In re Staveland, A163944

Decision Date05 December 2018
Docket NumberA163944
Citation433 P.3d 749,295 Or.App. 210
Parties In the MATTER OF the DOMESTIC PARTNERSHIP OF Kirsten Kari STAVELAND, Petitioner-Respondent, and Michael Jon FISHER, Respondent-Appellant.
CourtOregon Court of Appeals

George W. Kelly, Eugene, argued the cause and filed the briefs for appellant.

Robert T. Scherzer, Portland, argued the cause and filed the brief for respondent.

Before Ortega, Presiding Judge, and Garrett, Judge, and Powers, Judge.


Respondent Fisher appeals a general judgment of dissolution of a nonmarital domestic relationship and a supplemental judgment awarding attorney fees to petitioner. Respondent asserts three assignments of error. In the first assignment, he argues that the trial court erred when it ruled that petitioner Staveland was entitled to half of the appreciation in value of respondent’s house (the Dickinson house) that occurred while she lived there with respondent. In a second assignment, respondent challenges the trial court’s calculation of appreciation, arguing that the court erred by awarding petitioner appreciation that accrued after the parties separated. In a third assignment, respondent asserts that the trial court erred in awarding petitioner attorney fees without adequately explaining the basis of its award. For the reasons below, we reverse and remand the general judgment for recalculation of the division of property, vacate and remand the supplemental judgment, and otherwise affirm.

Neither party seeks de novo review, ORS 19.415(3), nor do we conclude that it is warranted. See ORAP 5.40 (8)(c) (explaining that this court will exercise de novo review only in exceptional cases). Consequently, we are " ‘bound by the trial court’s express and implicit factual findings if they are supported by any evidence in the record.’ " Schwindt and Schwindt , 290 Or. App. 357, 359, 414 P.3d 859, rev. den. , 363 Or. 119, 421 P.3d 353 (2018) (quoting Morton and Morton , 252 Or. App. 525, 527, 287 P.3d 1227 (2012) ).

The parties met in April 2011. In June of that year, respondent purchased the Dickinson house for $467,500. Petitioner did not contribute to the purchase, and title was taken in respondent’s name only. The parties moved in together at the Dickinson house later that month.

**PROVIDED INFORMATION**
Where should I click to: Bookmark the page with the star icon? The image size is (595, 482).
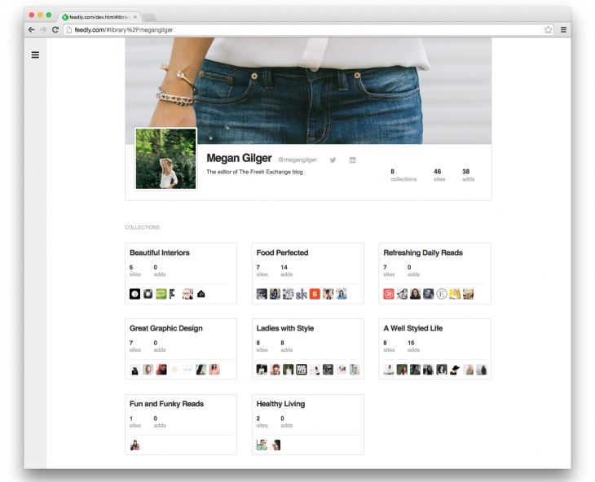pos(548,29)
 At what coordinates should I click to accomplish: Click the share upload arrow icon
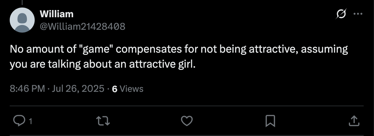pos(353,120)
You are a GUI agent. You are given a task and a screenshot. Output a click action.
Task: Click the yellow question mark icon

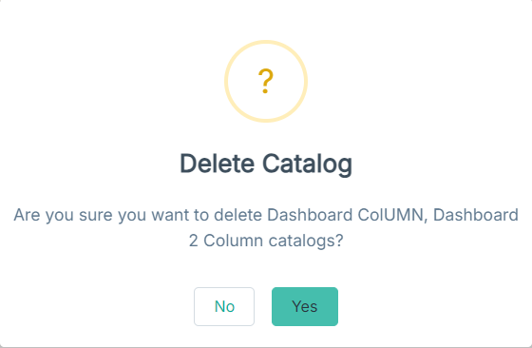click(x=266, y=81)
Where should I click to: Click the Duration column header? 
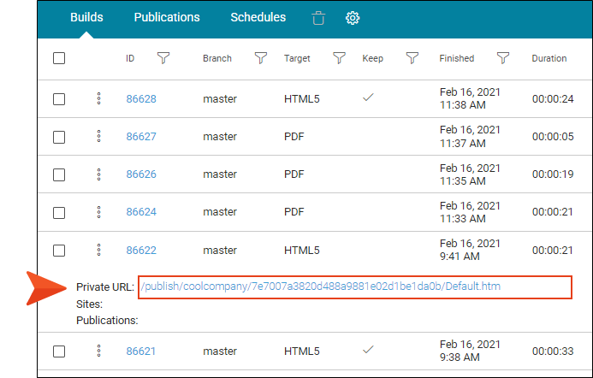click(x=549, y=59)
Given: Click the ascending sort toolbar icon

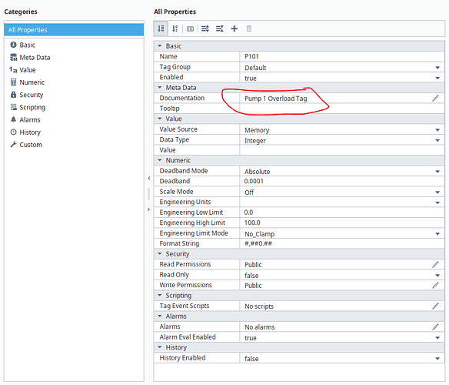Looking at the screenshot, I should (161, 28).
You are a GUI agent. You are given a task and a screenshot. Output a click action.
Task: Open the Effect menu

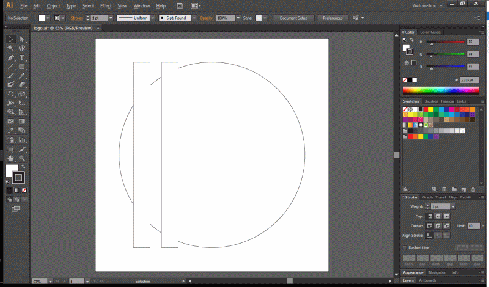pos(106,5)
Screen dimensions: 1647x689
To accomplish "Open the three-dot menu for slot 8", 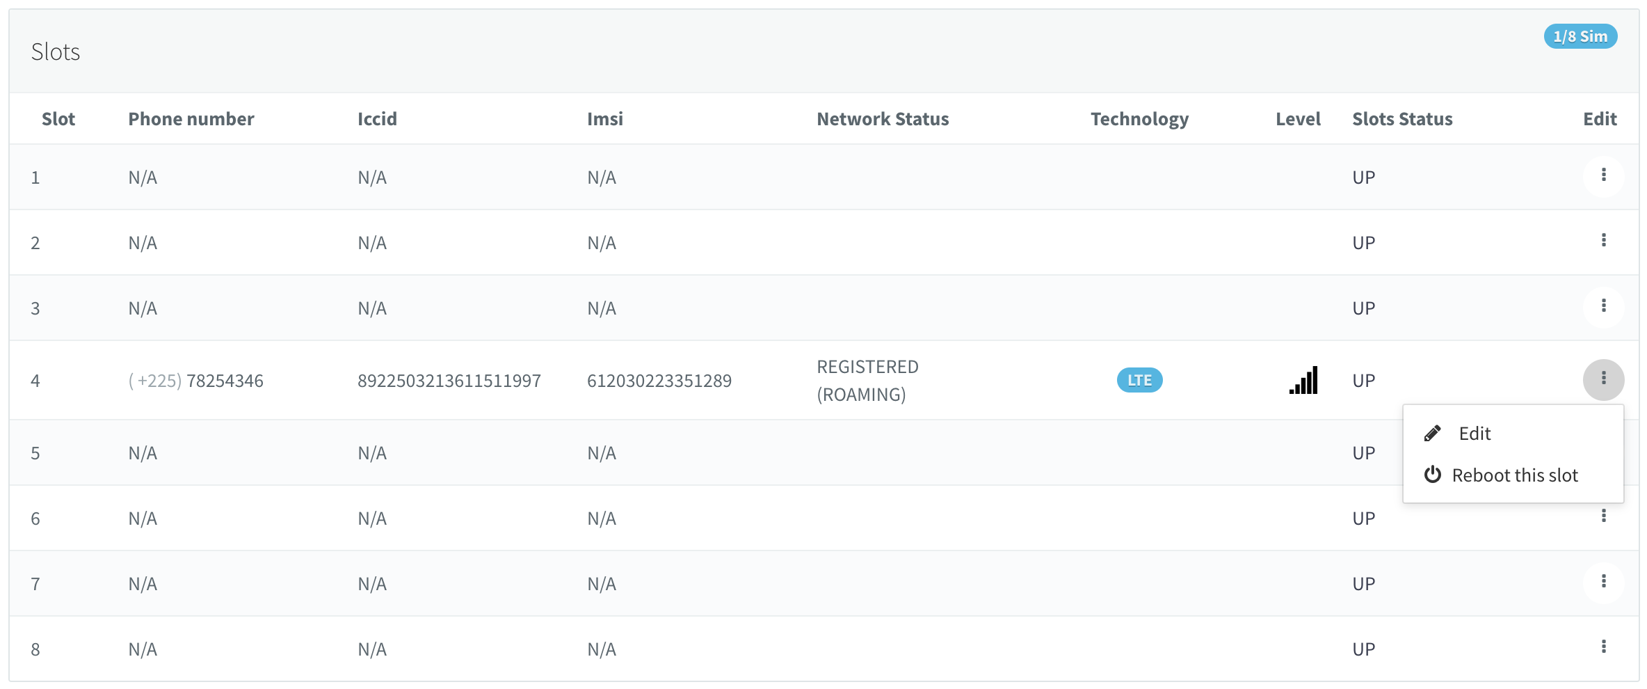I will point(1603,647).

**PROBLEM DESCRIPTION**
Pick up the Oregon Court of Appeals opinion in the Staveland domestic partnership case after its last sentence and continue it.

**TASK RESPONSE**
When the parties moved in together, they talked about sharing living expenses. Respondent agreed to pay the mortgage, property taxes, homeowners’ insurance, and some food expenses; petitioner agreed to pay for "everything else," including utilities, car insurance, and other food expenses. Overall, respondent paid more expenses than petitioner. Each party also worked to improve the house, including painting rooms, tiling and carpeting floors, and removing a wall between rooms. Overall, respondent did the majority of the work on most projects, and some projects were completed by respondent alone. All materials for the improvements were paid for by respondent. With respondent’s approval, petitioner made most of the decisions regarding the selection of furniture, color schemes, the arrangement of art, and other decorations.

Meanwhile, the parties kept their respective incomes and financial accounts separate. The one exception was a joint Vanguard investment account. The parties carefully tracked their respective contributions to, and interest in, that account.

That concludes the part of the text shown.